Louise and Merwin are tiny sycamore seed siblings preparing to take flight from their mother's seed pouch when disaster strikes. The forest is on fire and creatures are fleeing the area. A stampede of dinosaurs knock over mama and her seed pouch bursts open. The two little seeds make their way into the terrifying world earlier than planned, sooner than they were prepared for, and without great prospects for finding a suitable place to put down roots.

Such is life in the Cretaceous era. Dreamer Louise and practical Merwin are at odds with each other as they try to manifest their destiny. Louise wants to settle in the first spot they see even when it may not be the best for survival and Merwin's perfect planning unintentionally sends them towards an erupting volcano. The two encounter a variety of flora and fauna along the way including mushroom Ambassadors serving as an underground communication pipeline, foraminifera Scientists collecting underwater data on the world around them, and a prehistoric version of a butterfly. Millions of years later the Earth has transformed and the reader finds out what has happened to Louise and Merwin.  
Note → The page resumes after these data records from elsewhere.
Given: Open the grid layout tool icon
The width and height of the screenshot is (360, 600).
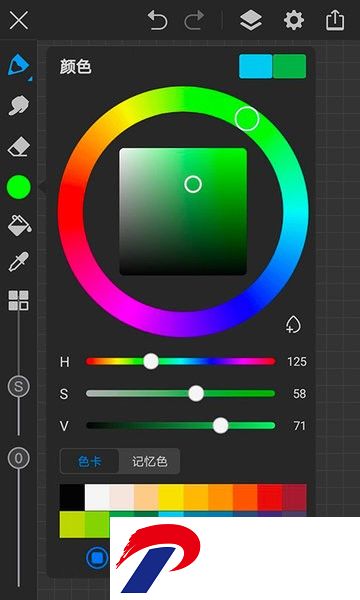Looking at the screenshot, I should click(x=19, y=300).
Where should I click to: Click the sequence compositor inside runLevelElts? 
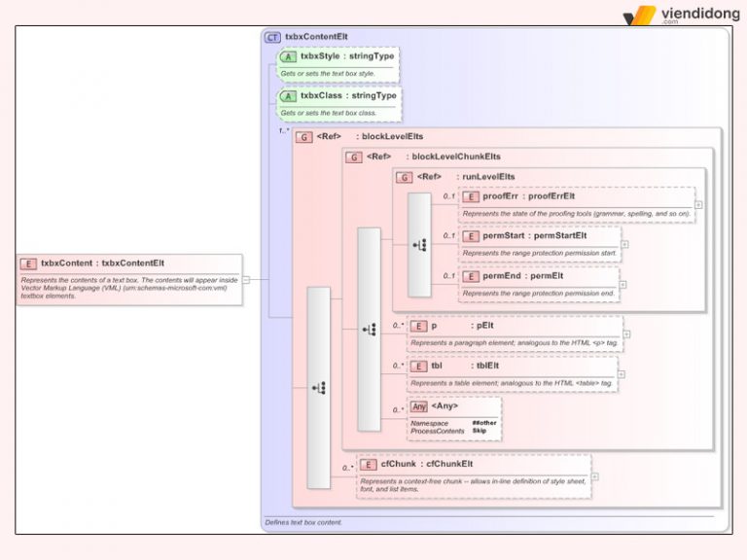[x=419, y=245]
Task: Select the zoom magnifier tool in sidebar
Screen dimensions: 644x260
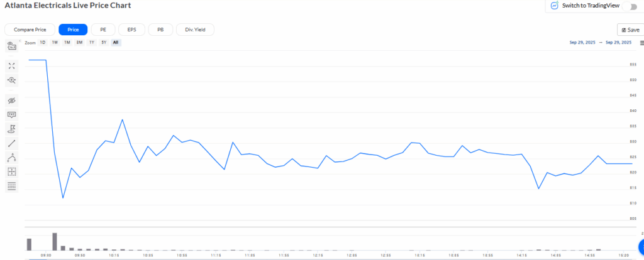Action: [x=11, y=80]
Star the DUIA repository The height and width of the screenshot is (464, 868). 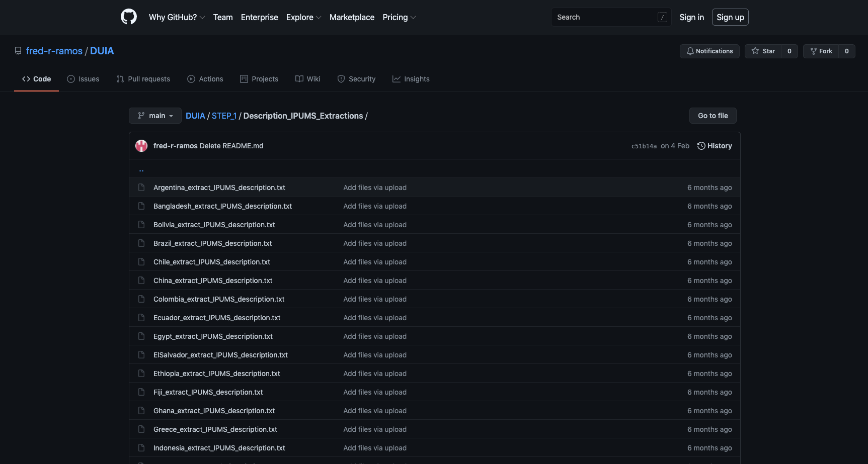pyautogui.click(x=763, y=51)
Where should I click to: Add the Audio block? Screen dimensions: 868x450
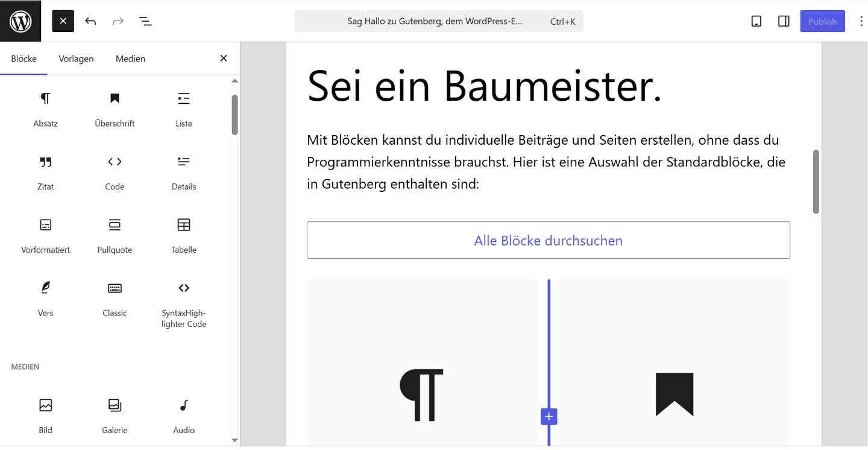pyautogui.click(x=184, y=416)
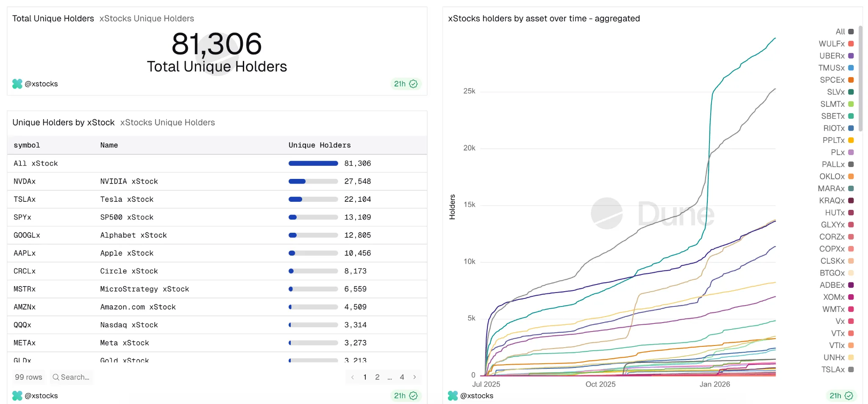Open the xStocks Unique Holders query link in the table title

(167, 123)
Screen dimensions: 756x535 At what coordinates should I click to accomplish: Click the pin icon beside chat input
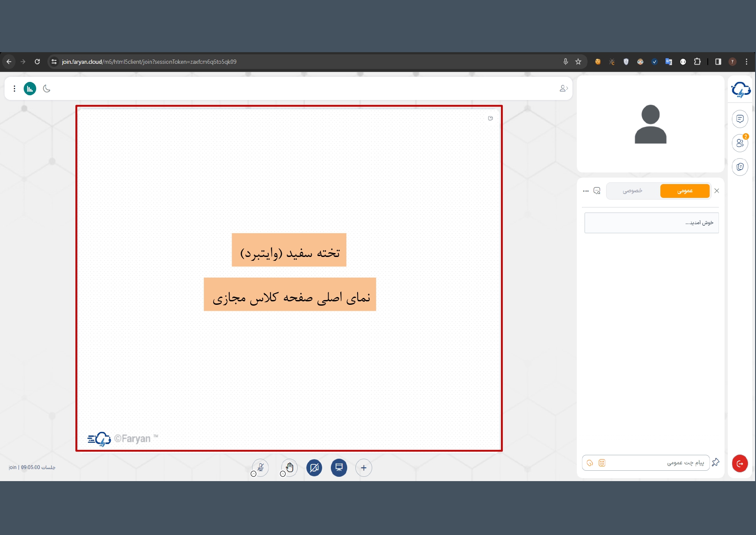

The afterword includes annotations on the real science incorporated into the story, a bibliography, and backstory of how the book originated as a screenplay for Steven Spielberg. It has that kind of sweeping feel to it, a breathtaking look at nature as told from the perspective of nature. Approximately 525 pages of Selznick's exquisite illustrations and words merge to present an enormous, atmospheric story about setting down roots, becoming what you are meant to be and protecting this planet we live on.